Concernant les causes des coupures d’eau d’irrigation malgré le paiement effectué par les agriculteurs, le ministère a expliqué que celles-ci sont principalement dues aux dettes accumulées par les groupements de développement agricole envers la Société tunisienne de l’électricité et du gaz (STEG). Il a précisé que, malgré l’organisation de journées de sensibilisation et la prolongation des délais, les montants dus n’ont pas été réglés, ce qui a entraîné des coupures d’électricité.
Le ministère a ajouté qu’un accord a ensuite été conclu avec les présidents des groupements, prévoyant le recouvrement de 40 % des dettes de l’année 2025. Le reste des dettes des groupements sera rééchelonné sur une période de sept ans, conformément à la décision présidentielle.
S’agissant de la révision du système de gestion de l’eau d’irrigation, le ministère a indiqué qu’elle s’inscrit dans le cadre de la stratégie nationale visant à associer la société civile à la gestion, de manière à permettre l’accès aux programmes de financement et de soutien.
Les programmes destinés à protéger le système oasien et à garantir sa durabilité comprennent également un projet de remplacement des puits profonds, pour un coût estimé à près de 50 millions de dinars. Les travaux devraient démarrer effectivement en 2027. Le projet vise à protéger les ressources hydriques, à rationaliser la consommation d’eau et à lutter contre la désertification. Il prévoit notamment le forage de puits profonds, la mise en place de réseaux d’irrigation et d’ouvrages hydrauliques, ainsi que la création de réseaux d’assainissement et de drainage.
Par ailleurs, le taux d’avancement du projet de développement rural intégré à Hazoua et Tamerza a atteint environ 70 %, pour un coût estimé à près de 16 millions de dinars.

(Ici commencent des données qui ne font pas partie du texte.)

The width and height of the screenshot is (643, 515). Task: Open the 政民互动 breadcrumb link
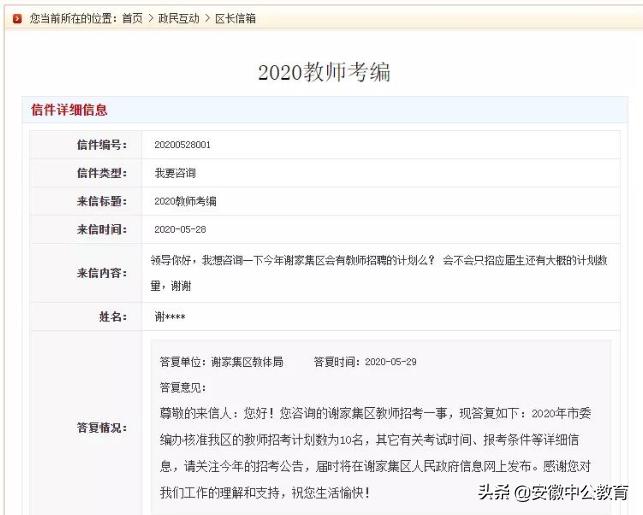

Des projets supplémentaires, financés sur le budget de l’État, ont également été programmés, dont l’aménagement de périmètres irrigués à Chbeb Jhim, Dhahria, Bir Roumi, Mzara et Chakmou, ainsi que la création et la réhabilitation de systèmes de refroidissement de l’eau.
Selon le ministère, les opérations d’entretien et de curage des réseaux d’irrigation et de drainage se poursuivent avec des crédits annuels compris entre 800 000 et un million de dinars, dans le but d’améliorer le rendement des réseaux et de garantir la durabilité du système d’irrigation dans la région.